I've talked to lawyers and it is my understanding that if you believe that the minor patient's behavior is putting them at risk of harming themselves, it is your legal responsibility to engage the parent. Often, the child may initially deny what you suspect. And even if they share it with you, they may say, "But don't tell my parents".  What you then must do is convince them that this is nothing to be ashamed of. This is a social and psychologically based disorder that can best be treated early, and the earlier we intervene the better. Let me talk to your parents, I'm going to be sitting there in the room with you. Nobody's going to blame you. I'm going to put this in the perspective of a health issue and what needs to be done and let them know that we're all a part of a team to help get you the care you need and it is no different than if you have any other medical situation. You need the care and we're going to do it together. But I'm not going to “throw you the wolves” and say it's all your fault. It's not. But the bottom line is we do have the responsibility to engage the parents as soon as possible.
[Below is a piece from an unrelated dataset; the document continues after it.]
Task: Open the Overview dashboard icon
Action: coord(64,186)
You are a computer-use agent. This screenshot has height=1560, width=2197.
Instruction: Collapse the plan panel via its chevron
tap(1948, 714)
Many adolescent clients struggle with bulimia for years before reaching full recovery. What is your recommendation for oral health treatment during recovery and lifetime maintenance?         


Let me first say, I don't like to use the word cured but rather you have the disorder under control and you are dealing with the damaging behaviors and you're trying to maintain healthy habits. Now, as far as what dental care you can get while you're in the process of overcoming the active phase of bulimia, and particularly the purging, we encourage the dentist not be aggressive in their restorative treatment. Treatment should be conservative, provide preventive care, be supportive until the habit is at least being managed appropriately, and then do the more aggressively necessary dental treatments and restorations. The patient can really do the most at home as described earlier to minimize the damage to the teeth while they are purging. I've talked earlier about washing out the mouth daily with a sodium bicarbonate rinse if they have a purging event, whether it be because of a bulimic-type behavior or just because they're nauseated. Also, having regular topical exposure of fluoride to the teeth will be of great help.